Encore une version de ce triple concerto de Beethoven, qui, en dehors de son ‘aspect inhabituel, l’insertion d’un trio avec piano dans une pièce d’orchestre, n’est pas le plus grand chef-d’oeuvre de son auteur ? Oui mais joué comme ça par cette équipe, on oublie toutes les réserves, on se laisse porter par l’inépuisable tendresse et la formidable énergie que dégagent ces musiciens qu’on adore : Benjamin Grosvenor au piano (comment pourrais-je oublier les 3e et 4e concertos de Beethoven joués à ma demande à Montpellier en juillet 2022 ?), Sheku Kanneh-Mason au violoncelle, qui force mon admiration chaque fois que je l’entends en concert (lire sur Bachtrack : La jeunesse triomphante de Sheku Kanneh-Mason), Nicola Benedetti que je ne connais que par le disque, et un chef, Santtu-Matias Rouvali, à qui je dois bien avoir consacré une dizaine de billets sur ce blog !

Mais il n’y a pas que le triple concerto sur ce disque. Les « compléments » sont tout sauf secondaires, ils font partie de la partie la moins connue de ‘l’œuvre de Beethoven, toutes ces mélodies, ces Songs qu’il a collectés sur les îles britanniques, arrangés pour quelques-uns pour trio autour du magnifique Gerald Finley.

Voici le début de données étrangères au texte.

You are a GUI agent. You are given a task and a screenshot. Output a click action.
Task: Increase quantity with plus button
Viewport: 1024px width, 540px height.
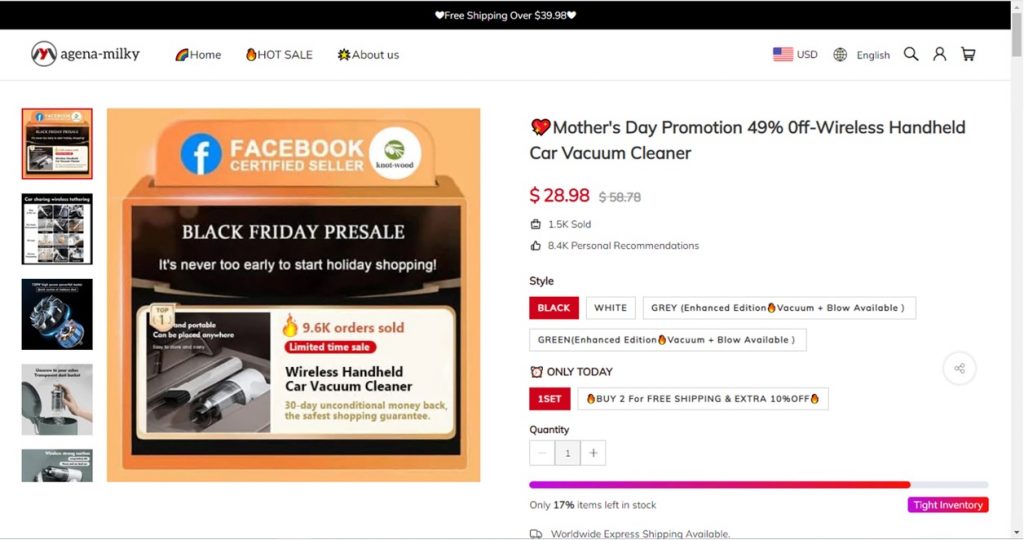click(593, 453)
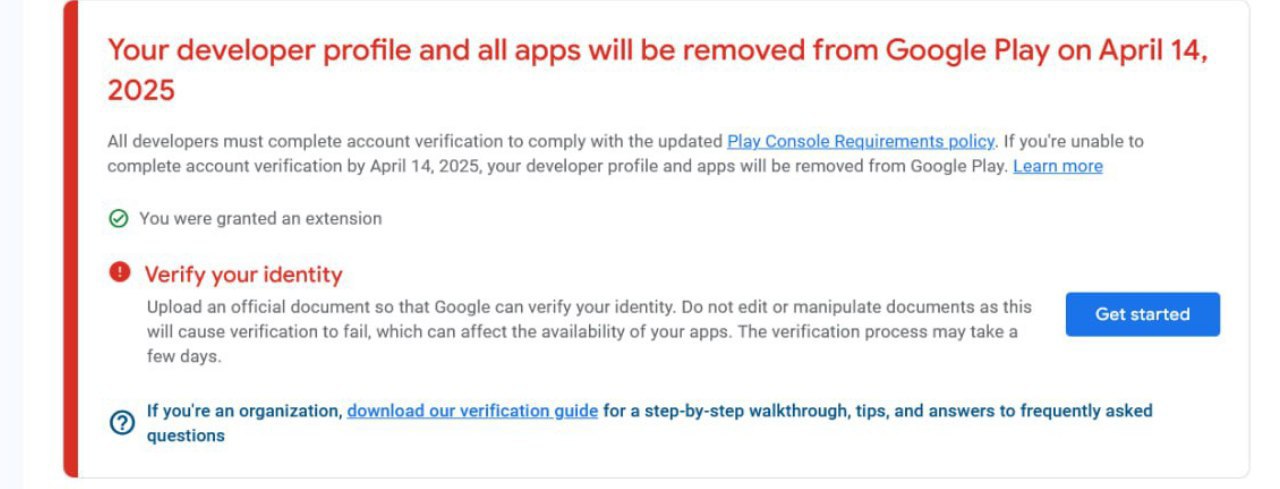This screenshot has width=1280, height=489.
Task: Follow the Learn more link
Action: (1058, 166)
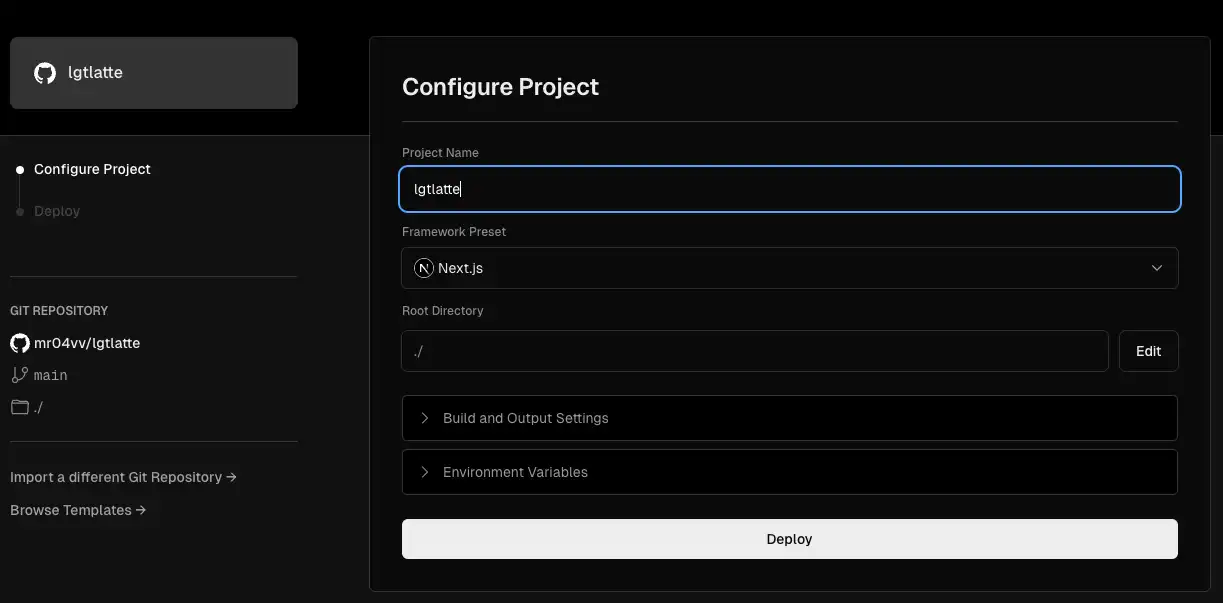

Coup de jeune pour Wolfgang

Depuis quand n’y avait-il pas eu une « nouveauté » Mozart ? Un disque de symphonies de surcroît ? On a l’impression. que depuis Harnoncourt – il y a vingt ou trente ans -, Abbado qui avait remis l’ouvrage sur le métier peu avant sa mort (2014) quelques initiatives plus récentes – Antonello Manacorda à Potsdam (Sony), Mozart n’était plus à la mode, encore moins pour la jeune génération de la direction d’orchestre.

Et voici que sans prévenir Deutsche Grammophon crée la surprise avec un disque au couplage et au contenu inédits dirigé par le benjamin de la baguette, le Finlandais Tarmo Peltokoski, dont on a déjà dit et écrit le plus grand bien (Le début d’une belle histoire entre Peltokoski et l’orchestre de Toulouse). Trois symphonies de Mozart, les 35, 36 et 40. Et en contrepoint trois improvisations au piano par le chef-compositeur lui-même.

J’ai vu mes petits camarades critiques crier au génie ou s’étouffer devant tant d’impertinence. Comme toujours, tout ce qui est excessif est.. inutile.

Moi j’aime qu’enfin un chef de la jeune, très jeune, génération, s’affronte aux classiques. Parce qu’il est somme toute assez facile d’aborder le grand répertoire symphonique du XXe siècle, un peu moins les romantiques, et encore moins les classiques. Ces chefs se comptent sur les doigts d’une main. Comme Maxim Emelyanychev que ‘j’avais invité à Montpellier pour « mon » dernier festival en 2022.

Alors Peltokoski dans Mozart ? Cela donne une vision juvénile, mais pas surexcitée, sans les tics et les trucs d’un Harnoncourt, avec une fantaisie tout à fait à propos qui conduit le chef à ornementer certaines reprises. Qu’on en juge…

Quand je lis ici et là qu’il prend des tempi vraiment rapides, je me dis qu’on a un peu oublié certains aînés du jeune Finlandais. Karajan au milieu des années 70, cela donnait ça :

Et l’orchestre philharmonique de Berlin peut en remontrer à plus d’une formation d’aujourd’hui !

La surprise du chef

Apparemment elles ne sont pas sur le CD des trois symphonies, mais elles sont disponibles sur les sites numériques (comme Idagio) : Tarmo Peltokoski s’est amusé à glisser trois improvisations de son cru sur chacune des symphonies. C’est extrêmement culotté, déjanté, tout ce qu’on veut, et on adore ! C’est vraiment dans l’esprit du Mozart effronté et joueur qu’on préfère au personnage perruqué et poudré qu’on se représente à tort.